Listed records START
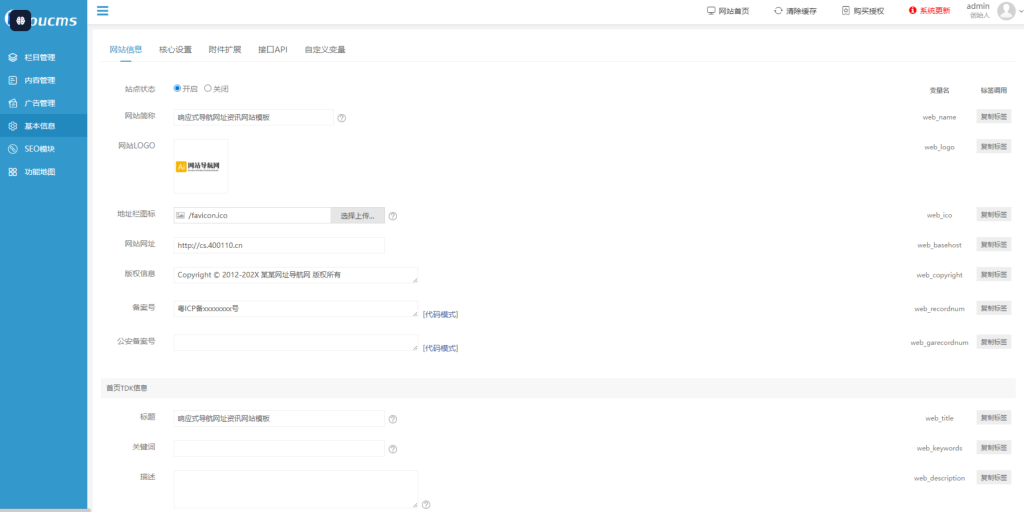The height and width of the screenshot is (512, 1024).
Task: Switch to the 接口API tab
Action: [x=272, y=49]
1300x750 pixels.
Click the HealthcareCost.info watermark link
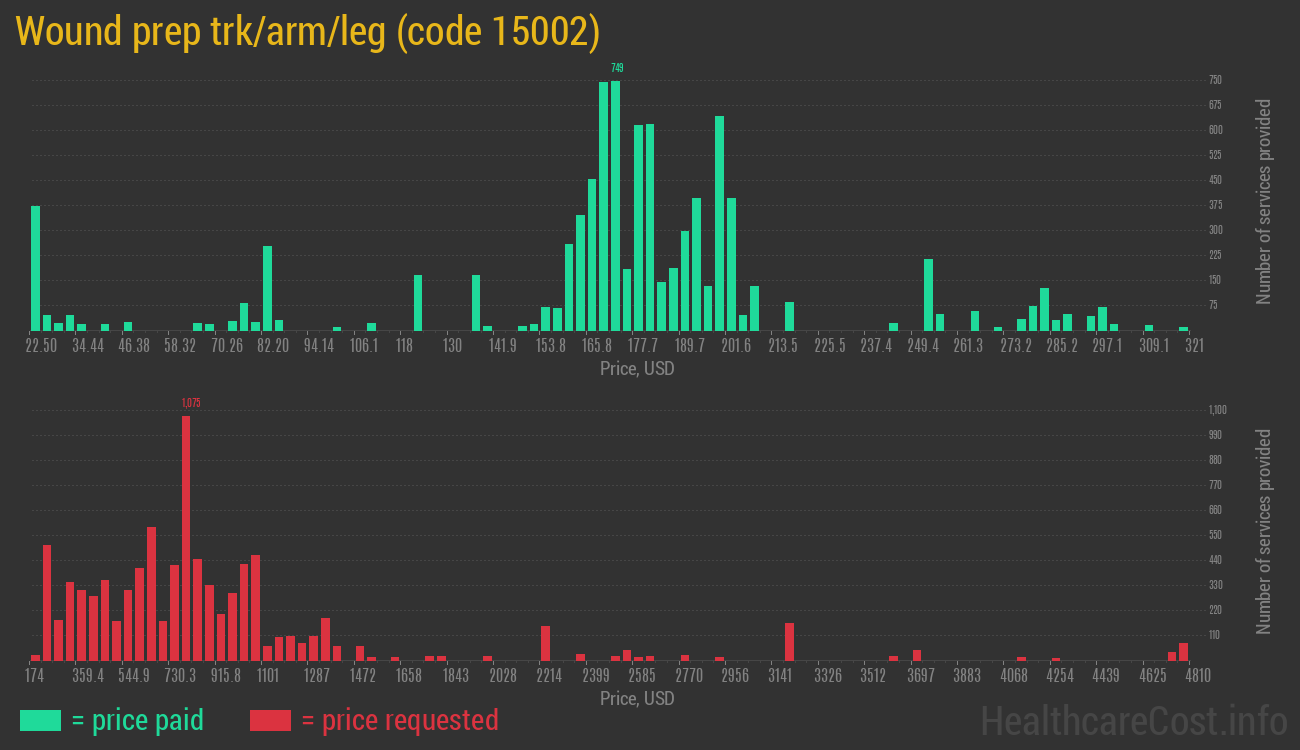tap(1133, 720)
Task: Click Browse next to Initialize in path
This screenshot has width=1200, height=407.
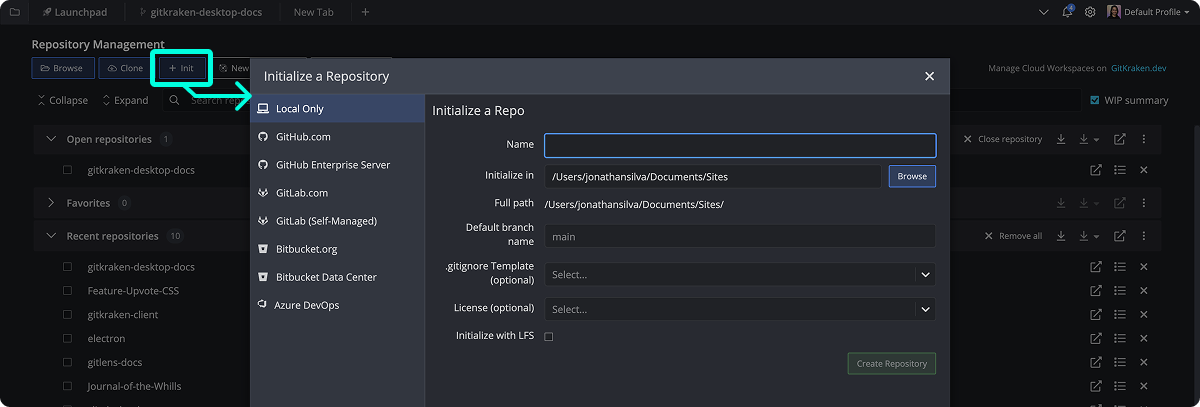Action: click(x=912, y=176)
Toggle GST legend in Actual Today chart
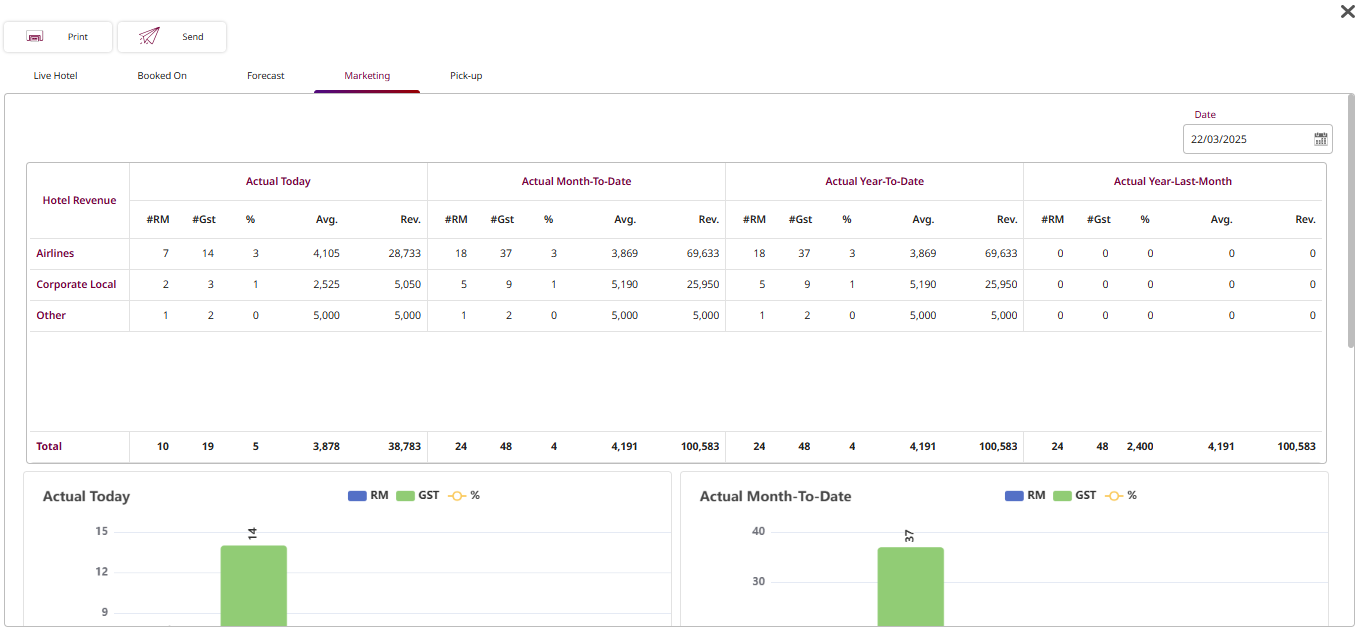Image resolution: width=1359 pixels, height=633 pixels. (417, 495)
Listed records END
| Description of the task |
Quote, word for word and nothing more, every line from the line with "Click the HealthcareCost.info watermark link" to the end of the entries, including both ends; skip any pictures.

| Exercise answer |
Click the HealthcareCost.info watermark link
tap(1133, 720)
Task: Click Browse next to Initialize in path
This screenshot has width=1200, height=407.
Action: click(x=912, y=176)
Toggle GST legend in Actual Today chart
Image resolution: width=1359 pixels, height=633 pixels. (417, 495)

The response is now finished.